(ats) Les fondations ne devraient pas pouvoir bénéficier d'une exonération fiscale si elles rémunèrent les membres de leurs organes pour leur travail. Malgré l'insistance du National, le Conseil des Etats ne veut toujours pas de cet ajout au projet visant à renforcer le cadre légal des fondations.

Ce projet doit mettre en oeuvre une initiative de l'ancien conseiller aux Etats Werner Luginbühl (PBD/BE) visant à renforcer l'attractivité de la Suisse dans le secteur des fondations. Cette "mini-réforme" veut entre autres faciliter les modifications mineures de l'acte de fondation.

Si certains aspects n'ont pas fait débat, le National entend aller plus loin que le Conseil des Etats sur deux points qui avaient été pourtant abandonnés lors de la procédure de consultation. Il l'a encore répété la semaine dernière.

Rémunération

La Chambre du peuple veut autoriser une personne morale poursuivant des buts de service public, d'utilité publique ou culturels à verser une rémunération "appropriée" aux membres de ses organes pour leur travail, tout en bénéficiant d'une exonération fiscale.

Par 23 voix contre 17, les sénateurs ont réitéré mercredi leur opposition à cette disposition. La notion de rémunération "appropriée" ne peut pas toujours être définie clairement, a déclaré Mathias Zopfi (Vert-e-s/GL). Cette notion est trop floue, a également estimé Charles Juillard (Centre/JU).

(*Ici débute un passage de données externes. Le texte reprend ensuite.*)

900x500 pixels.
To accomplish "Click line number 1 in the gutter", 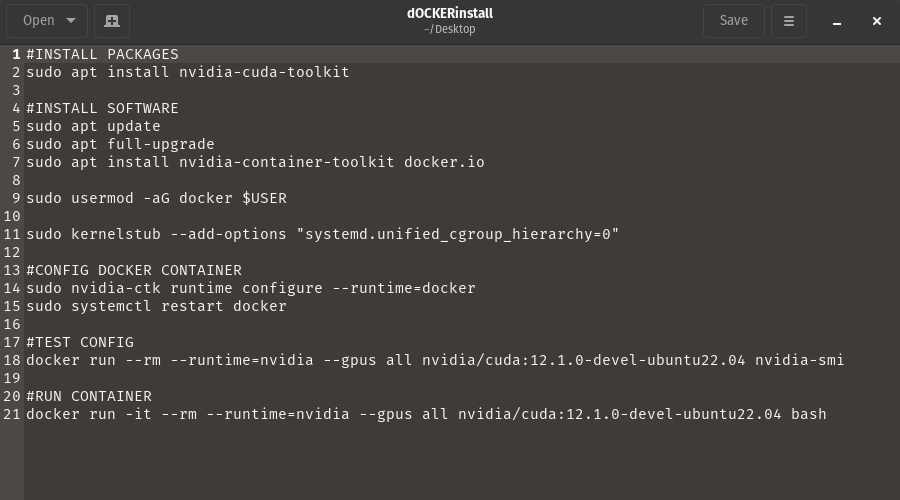I will click(x=16, y=54).
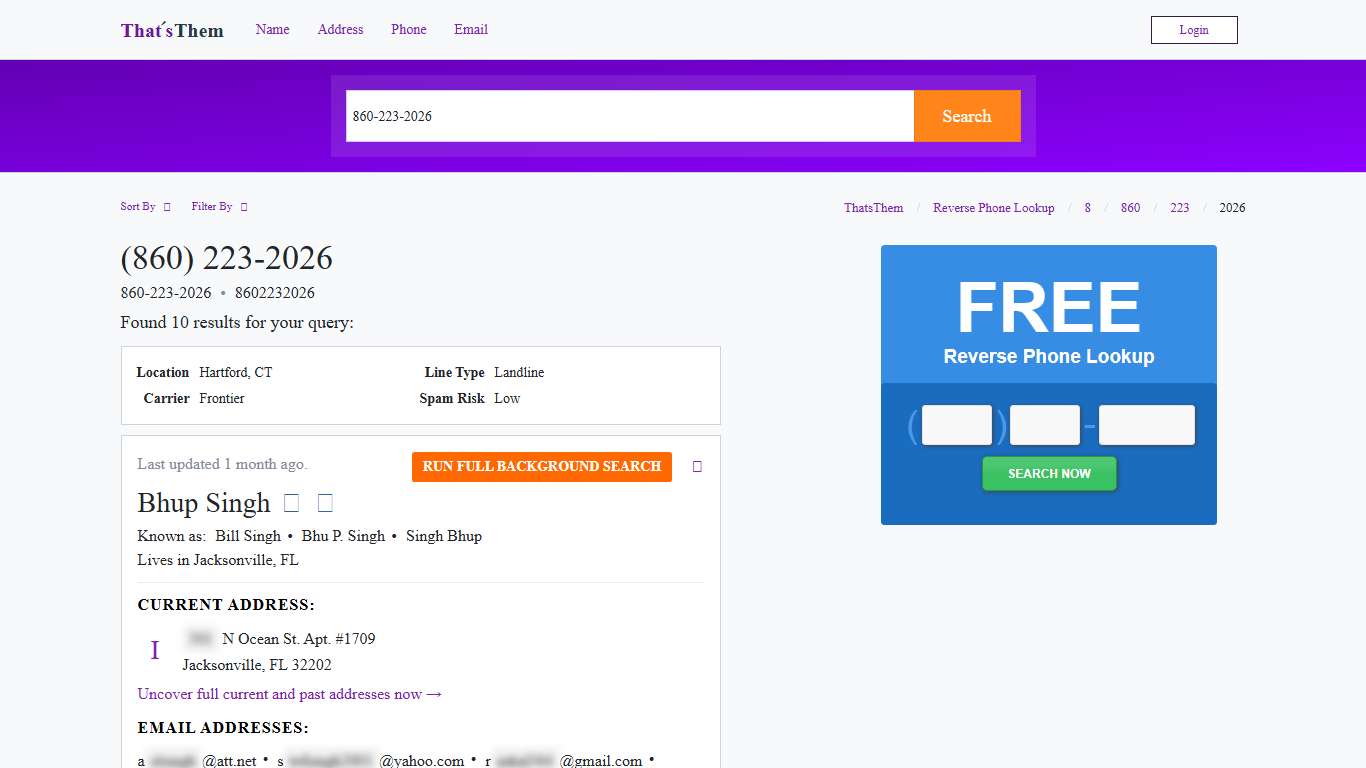Click the first icon beside Bhup Singh
This screenshot has width=1366, height=768.
click(291, 503)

Cette précision peut figurer dans l'ordonnance, leur a rétorqué Philippe Bauer (PLR/NE). En vain. Lors de la consultation, 18 cantons avaient d'ailleurs rejeté cette disposition, a rappelé la ministre de justice Karin Keller-Sutter.

Liste restreinte

Les sénateurs ont toutefois fait un pas en direction du Conseil national concernant le cercle autorisé à recourir à l'autorité de surveillance contre les actes ou les omissions des organes de la fondation. Par 26 voix contre 17, ils ont toutefois encore réduit cette liste.

Seuls les bénéficiaires ou les créanciers de la fondation, le fondateur et les anciens et les actuels membres duconseil de fondation devraient pouvoir la saisir. Les sénateurs ont exclu les contributeurs ou les donateurs ainsi que leurs proches de la liste.

Le dossier repart au Conseil national.